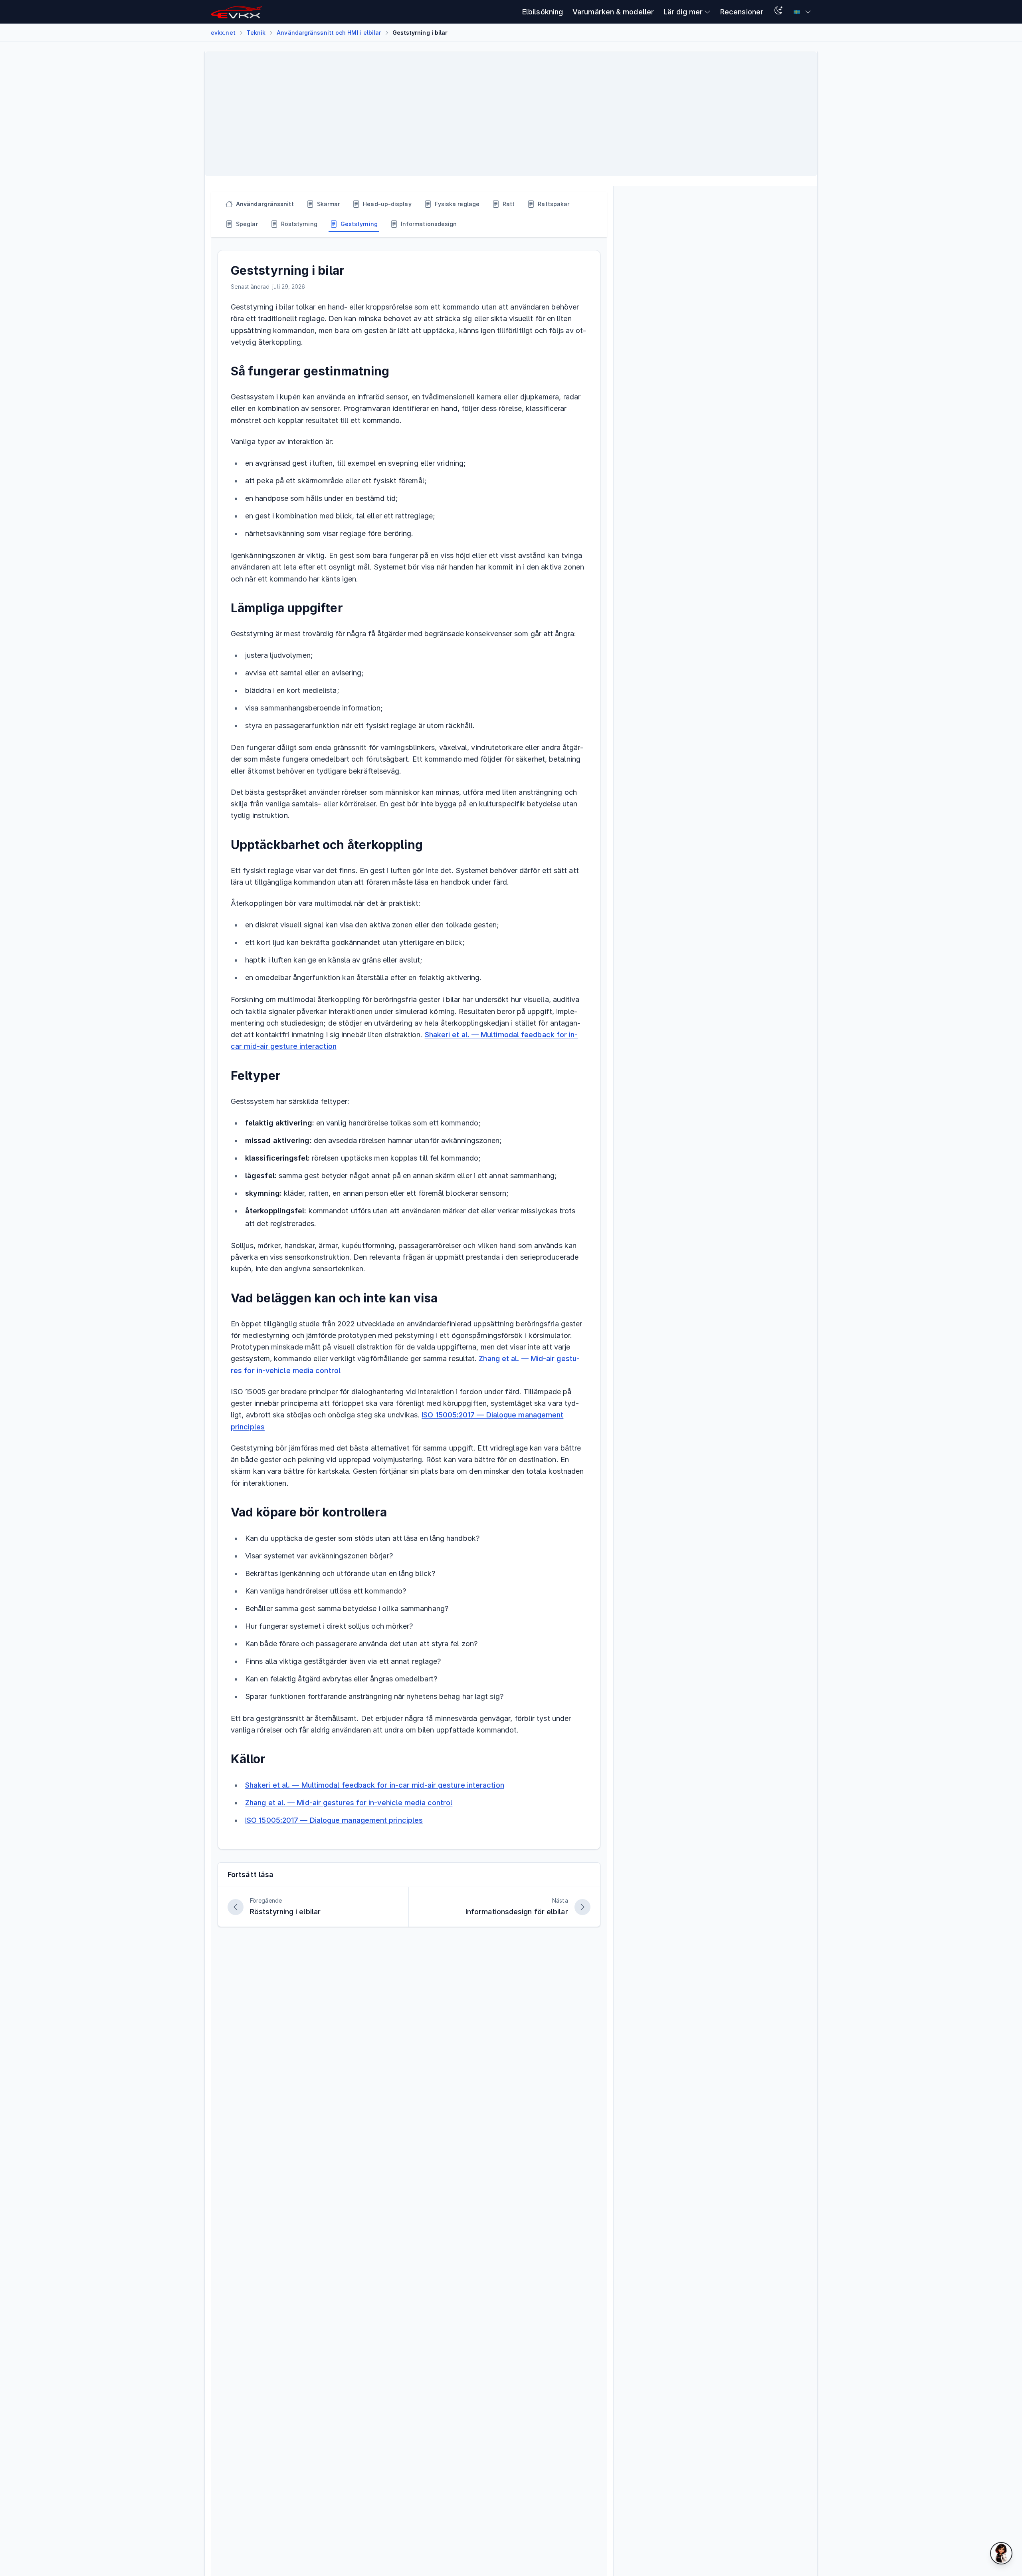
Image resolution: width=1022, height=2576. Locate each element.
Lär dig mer (683, 12)
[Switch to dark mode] (778, 12)
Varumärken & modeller (613, 12)
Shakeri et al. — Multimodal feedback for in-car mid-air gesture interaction (374, 1785)
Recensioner (741, 12)
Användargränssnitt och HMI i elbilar (329, 32)
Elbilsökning (542, 12)
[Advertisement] (450, 114)
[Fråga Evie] (1001, 2553)
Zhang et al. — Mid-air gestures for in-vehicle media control (348, 1802)
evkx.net (223, 32)
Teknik (256, 32)
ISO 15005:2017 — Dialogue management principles (334, 1820)
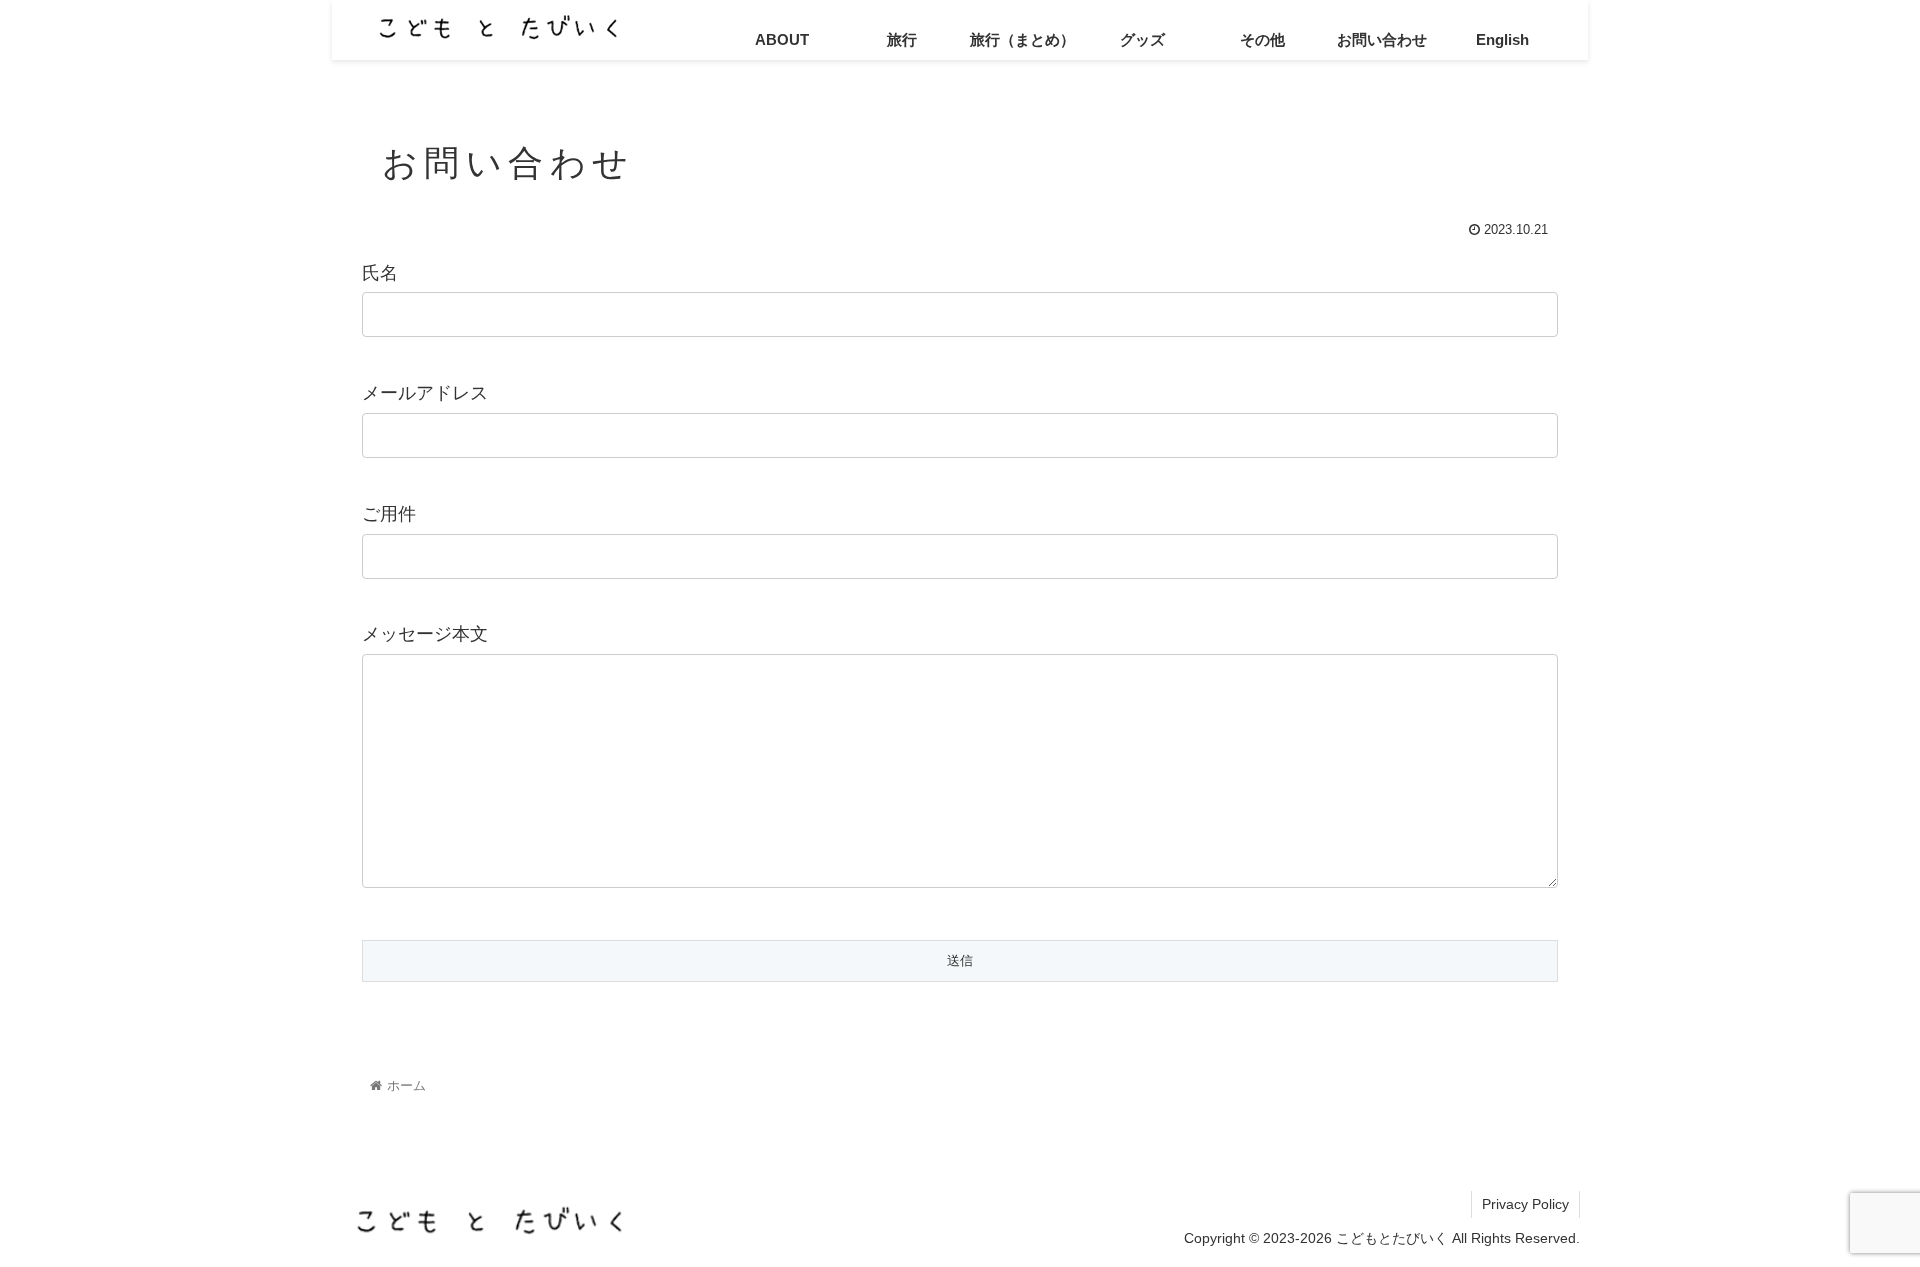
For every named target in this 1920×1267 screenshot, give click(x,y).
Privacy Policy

→ Problem: From the line containing "Zhang et al." to the end of the data above, give those lines again verbatim, with both endpoints included and no images.

→ Reply:
Zhang et al. — Mid-air gestures for in-vehicle media control (348, 1802)
evkx.net (223, 32)
Teknik (256, 32)
ISO 15005:2017 — Dialogue management principles (334, 1820)
For every named target in this 1920×1267 screenshot, give click(x,y).
Privacy Policy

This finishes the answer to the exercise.